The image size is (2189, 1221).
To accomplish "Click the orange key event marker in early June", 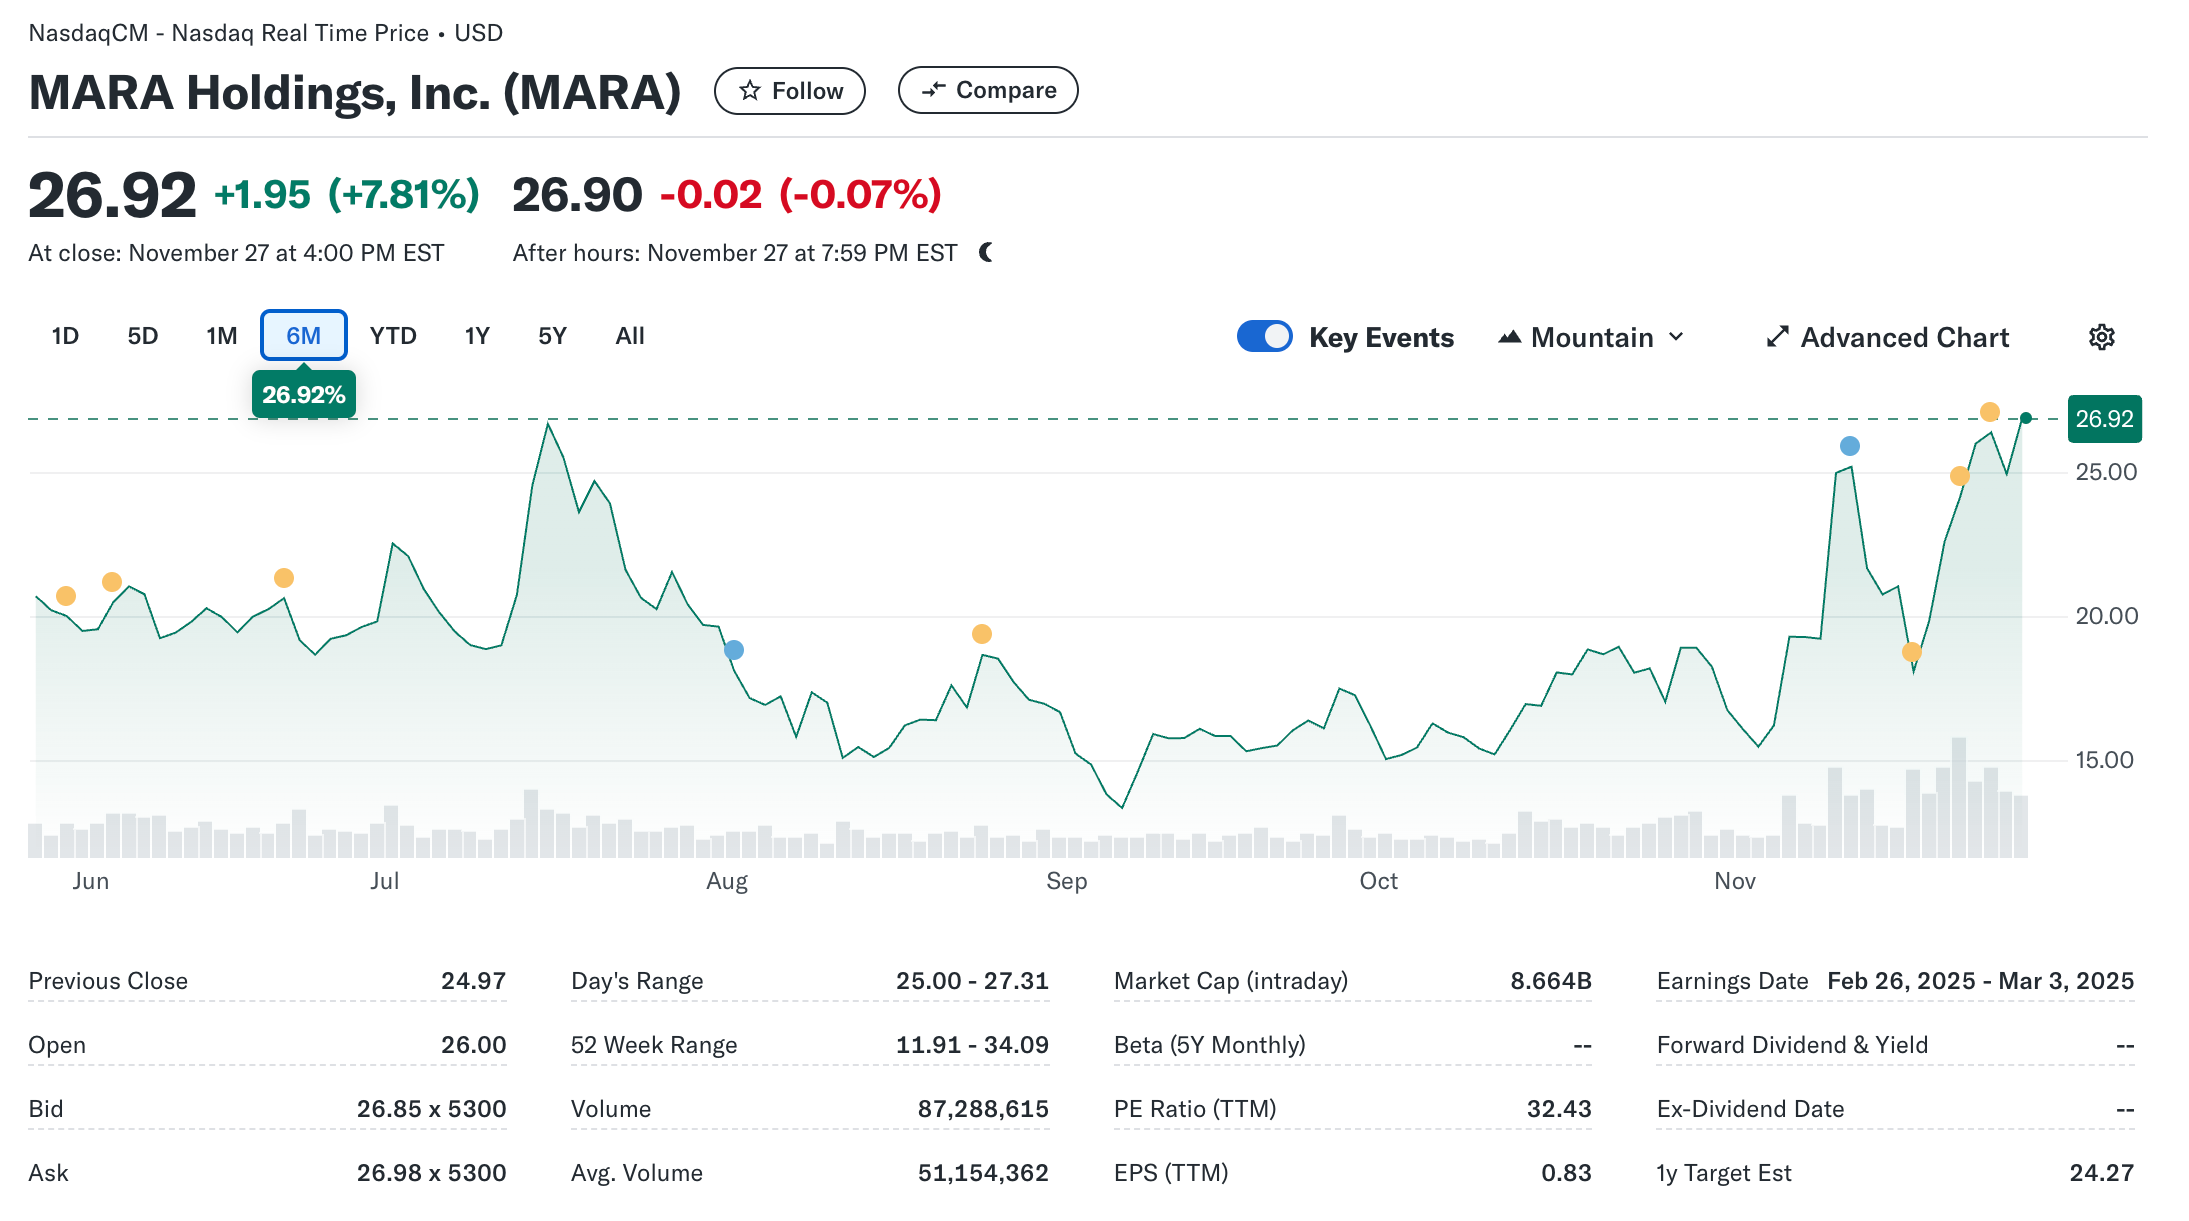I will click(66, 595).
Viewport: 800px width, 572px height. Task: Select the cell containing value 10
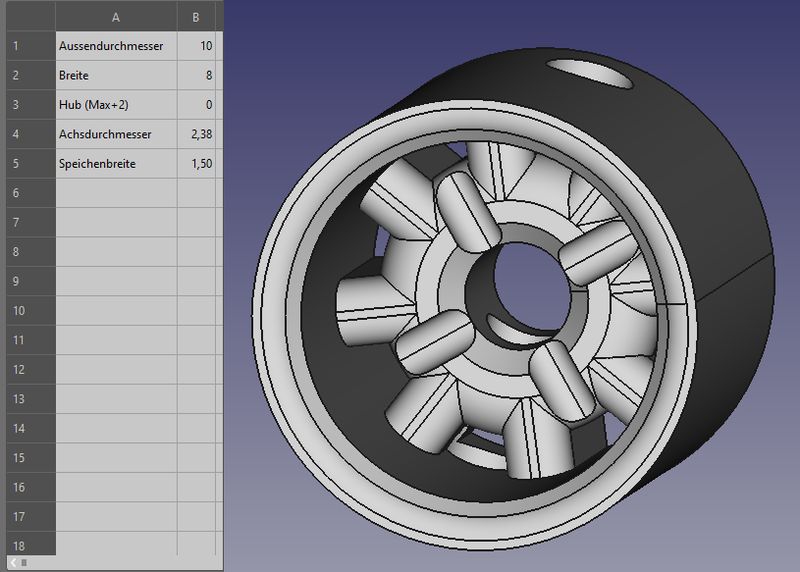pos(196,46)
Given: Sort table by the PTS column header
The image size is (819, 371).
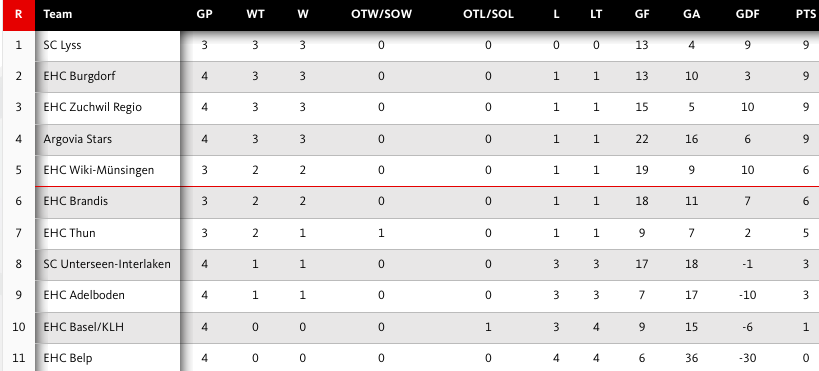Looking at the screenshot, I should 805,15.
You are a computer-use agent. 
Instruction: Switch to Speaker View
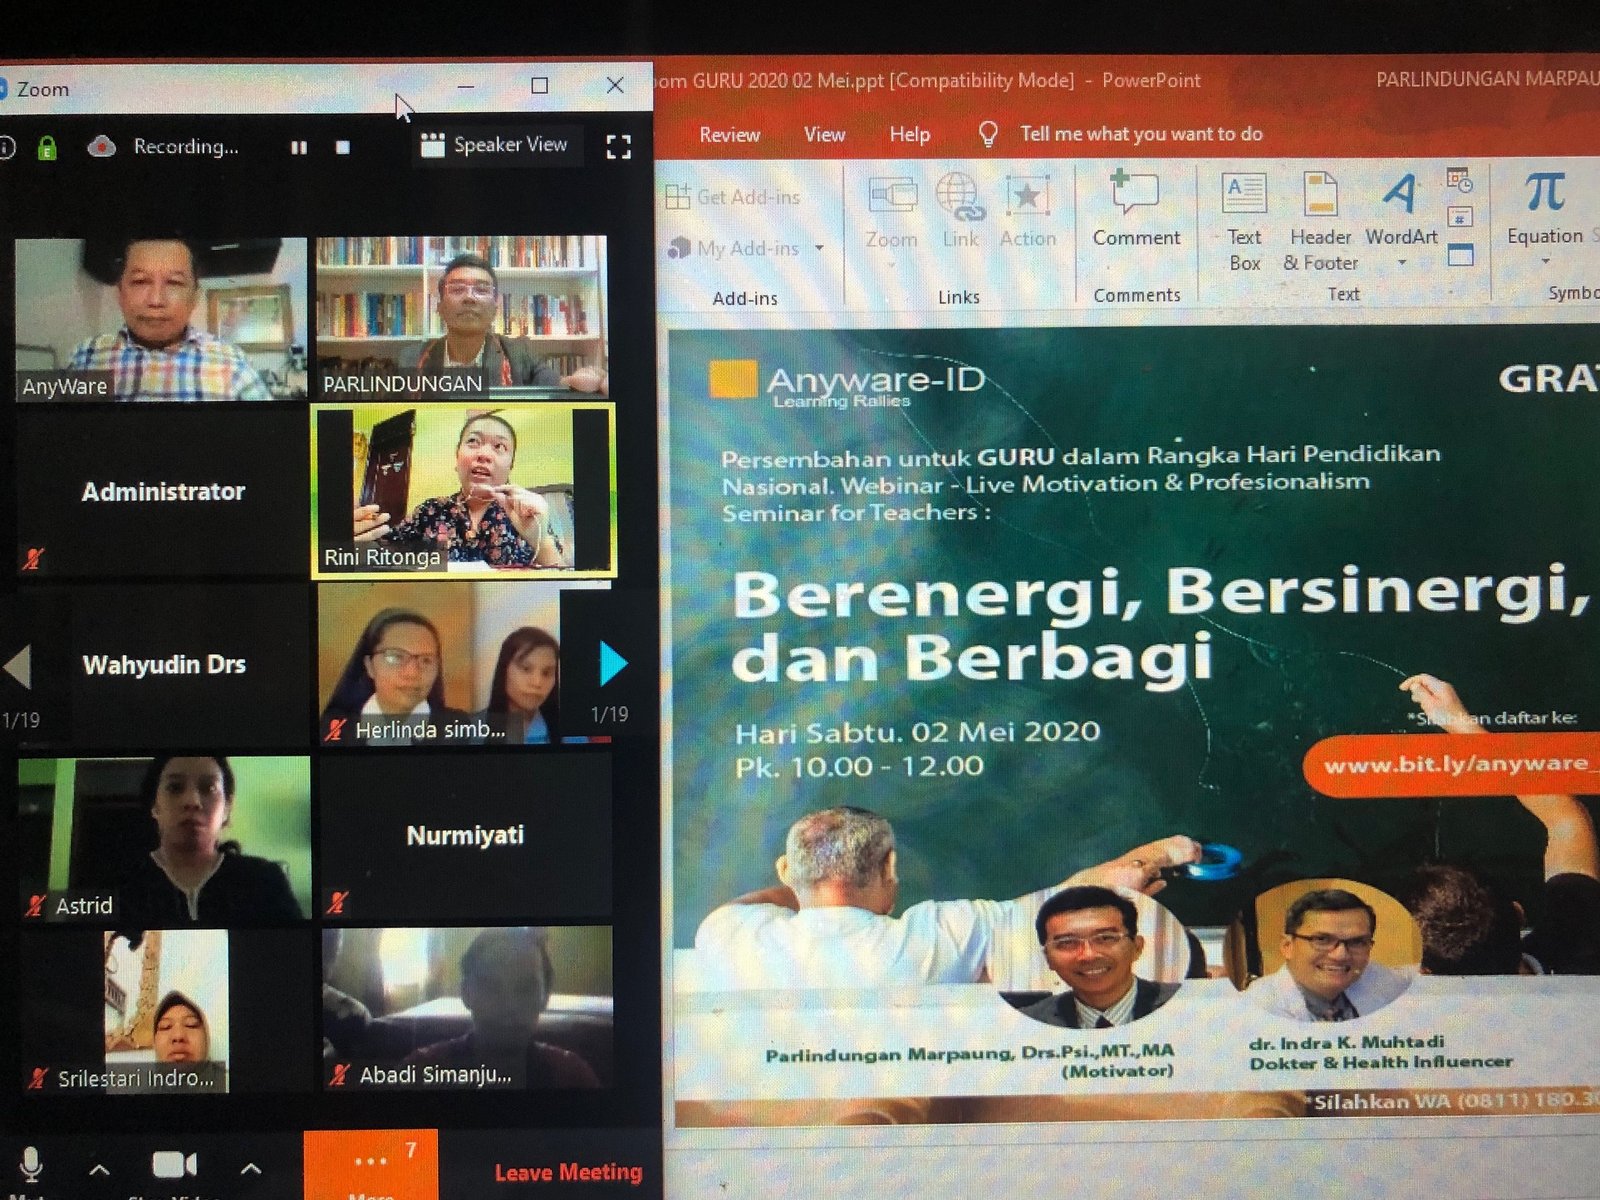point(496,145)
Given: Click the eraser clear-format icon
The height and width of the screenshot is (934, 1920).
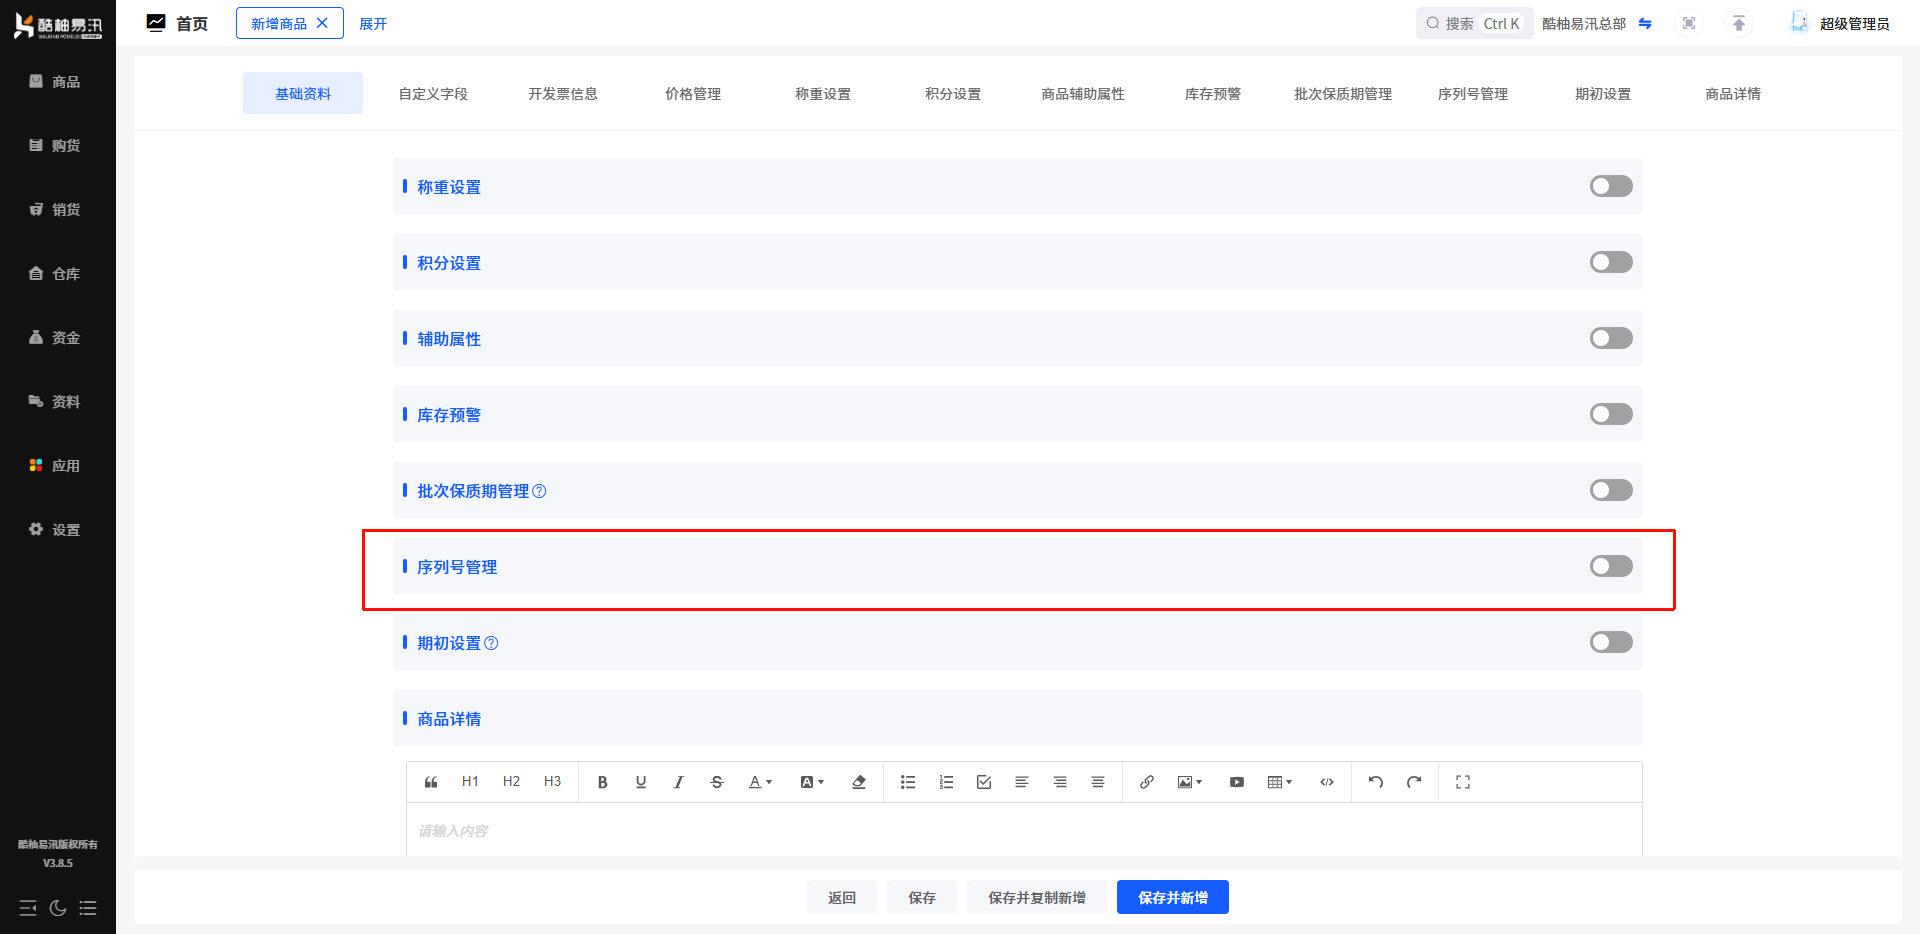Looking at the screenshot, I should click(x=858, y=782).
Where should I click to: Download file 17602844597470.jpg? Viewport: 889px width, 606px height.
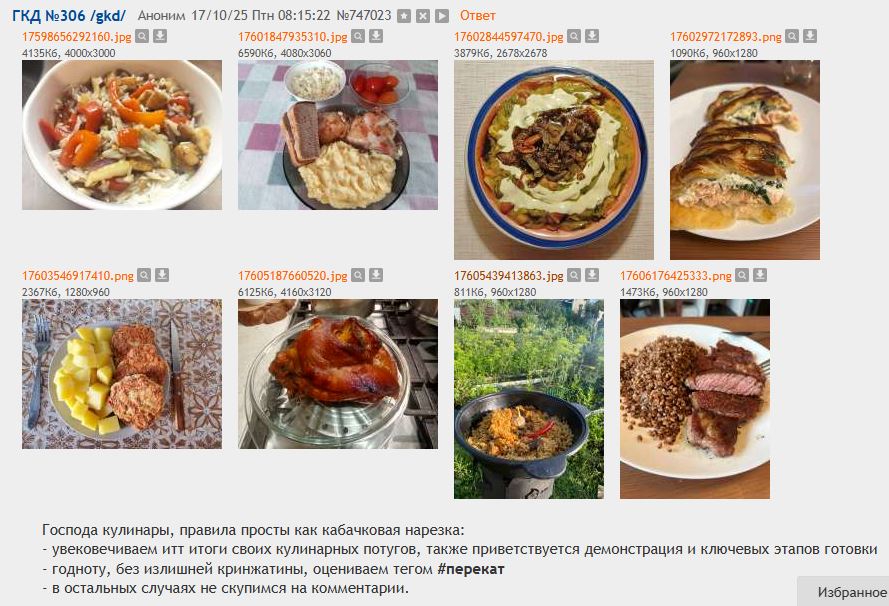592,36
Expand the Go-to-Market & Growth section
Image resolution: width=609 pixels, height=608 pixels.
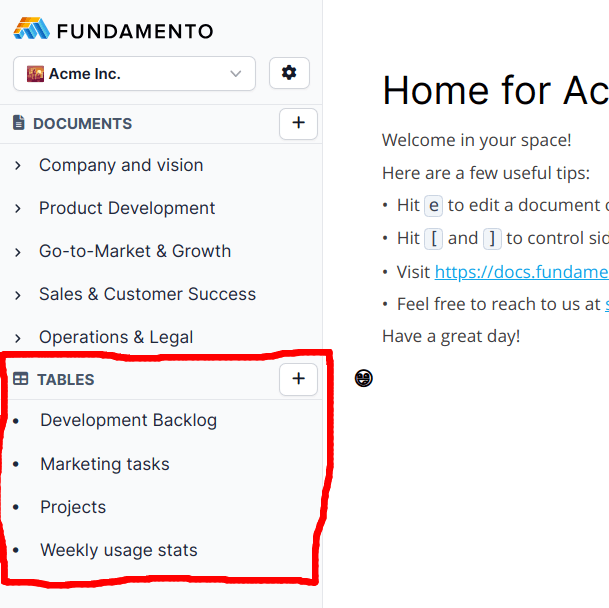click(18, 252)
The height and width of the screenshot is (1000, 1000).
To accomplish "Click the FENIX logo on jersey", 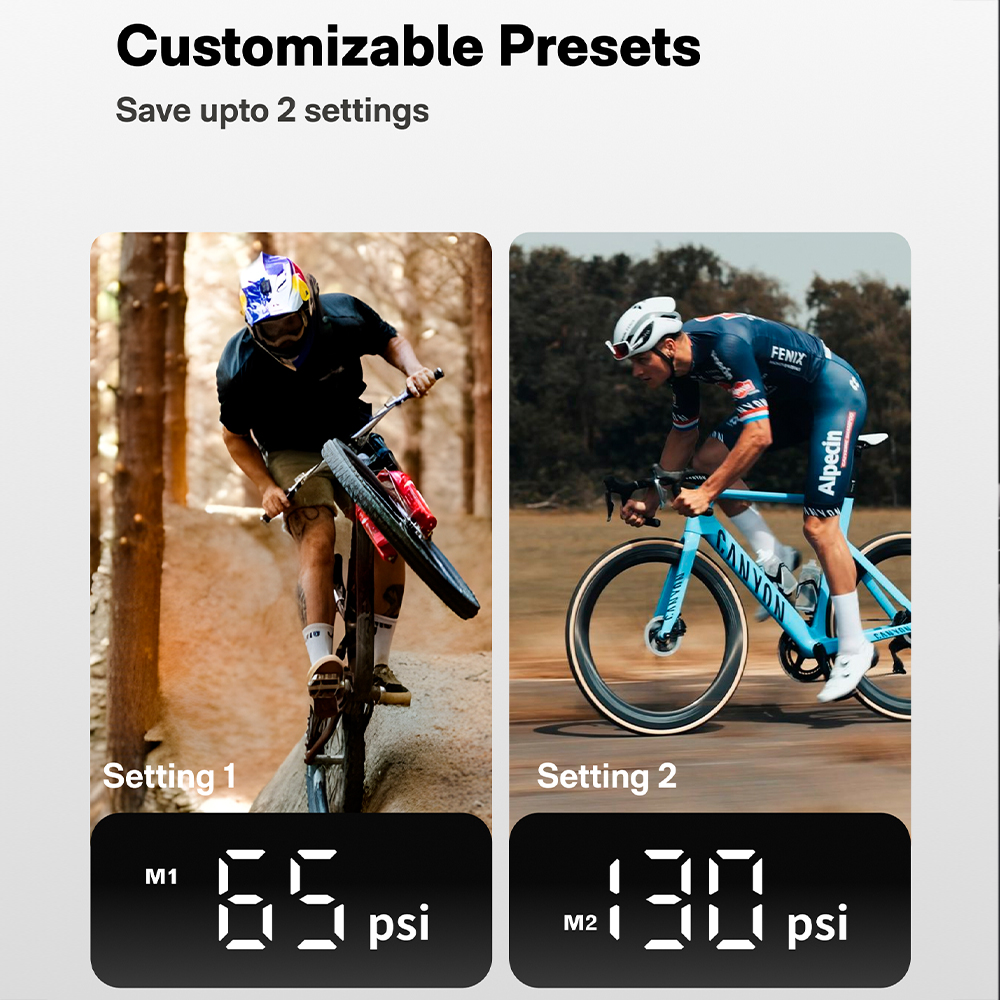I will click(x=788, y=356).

| Written task |
Take everything from the line containing "Viewport: 800px width, 572px" down to the line containing "click(18, 252)", both included, and write those lines out again with "Viewport" swapped for "Window" and nothing else changed. Leave the pictures out.

| Correct output |
Window: 800px width, 572px height. Task: Select the cell containing value 10
pos(196,46)
Given: Sort table by the PTS column header
The image size is (819, 371).
Looking at the screenshot, I should 805,15.
You are a computer-use agent. 
Instruction: Switch to Speaker View
point(496,145)
Given: Click the eraser clear-format icon
The height and width of the screenshot is (934, 1920).
Looking at the screenshot, I should click(x=858, y=782).
Where should I click to: Download file 17602844597470.jpg? Window: 889px width, 606px height.
592,36
Expand the Go-to-Market & Growth section
Image resolution: width=609 pixels, height=608 pixels.
click(18, 252)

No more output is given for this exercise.